- _DATA IN THIS EXERCISE_:
◇ ◇ ◇ ◇ ◇ ◇ ◇

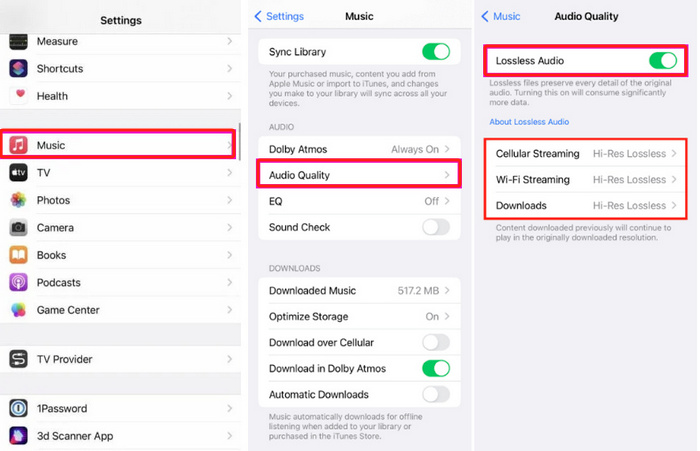Viewport: 700px width, 451px height.
Task: Open the 1Password app icon
Action: pyautogui.click(x=18, y=408)
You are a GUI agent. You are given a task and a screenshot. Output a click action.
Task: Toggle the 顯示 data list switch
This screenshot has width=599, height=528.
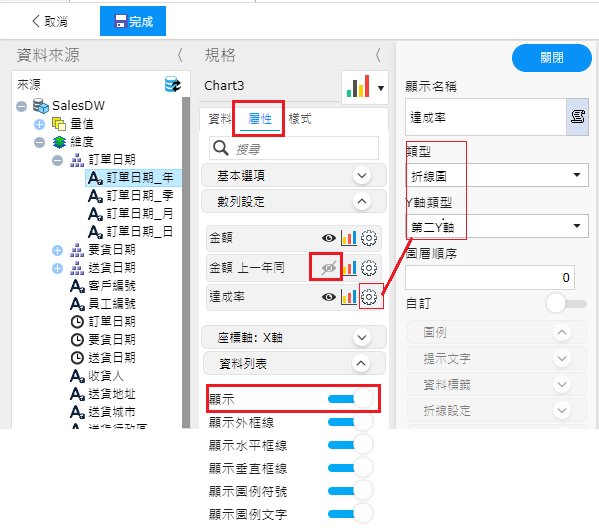350,398
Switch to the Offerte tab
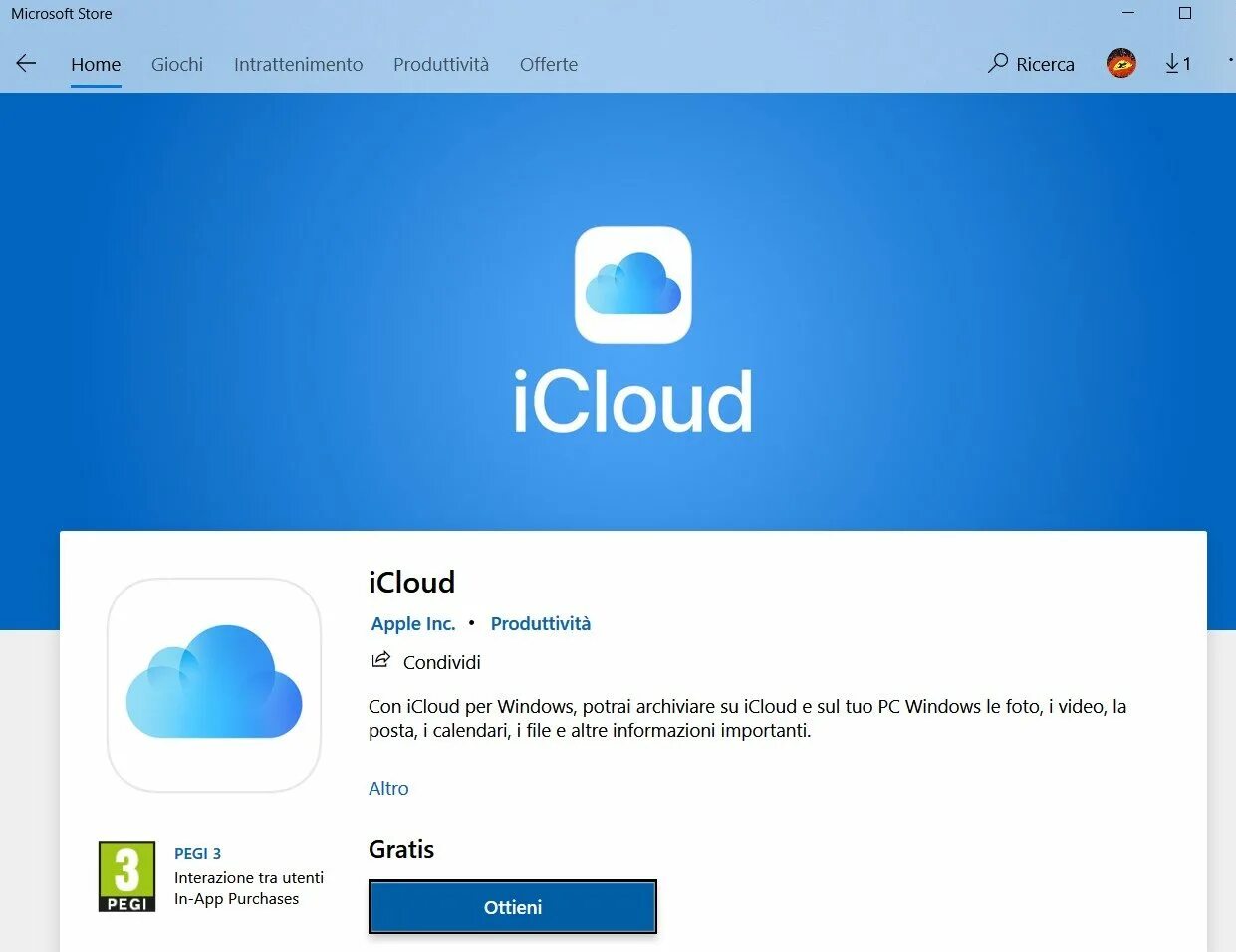Viewport: 1236px width, 952px height. point(549,64)
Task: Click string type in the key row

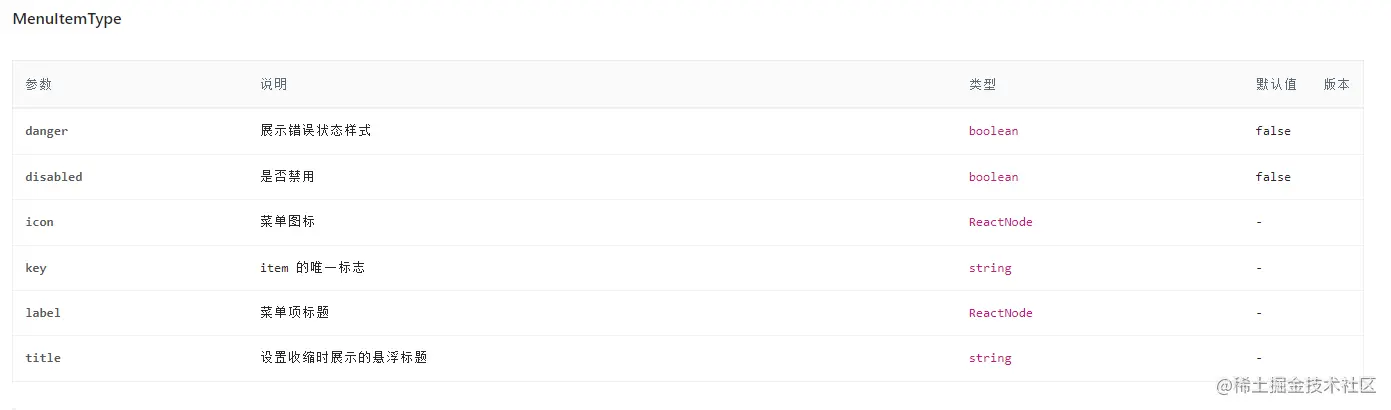Action: tap(990, 268)
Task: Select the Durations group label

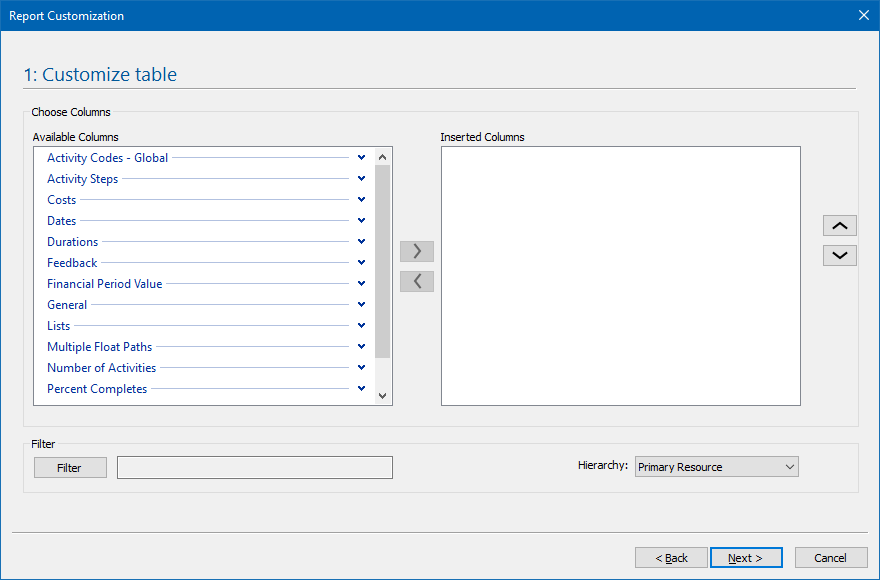Action: (73, 242)
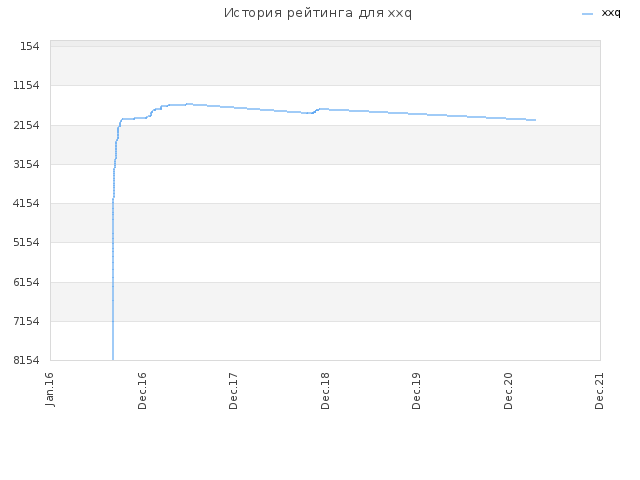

◇ ◇ ◇ ◇ ◇ ◇ ◇

- _INSTRUCTIONS TO FOLLOW_: Transcribe exactly the lines from the one with "You are a GUI" to the last line of the records, both included, so that no picture appears in the copy.

- _FINAL ANSWER_:
You are a GUI agent. You are given a task and a screenshot. Output a click action.
Task: Toggle the 顯示 data list switch
This screenshot has width=599, height=528.
350,398
Switch to the Offerte tab
Viewport: 1236px width, 952px height. point(549,64)
Task: Click string type in the key row

Action: tap(990, 268)
Task: Select the Durations group label

Action: (73, 242)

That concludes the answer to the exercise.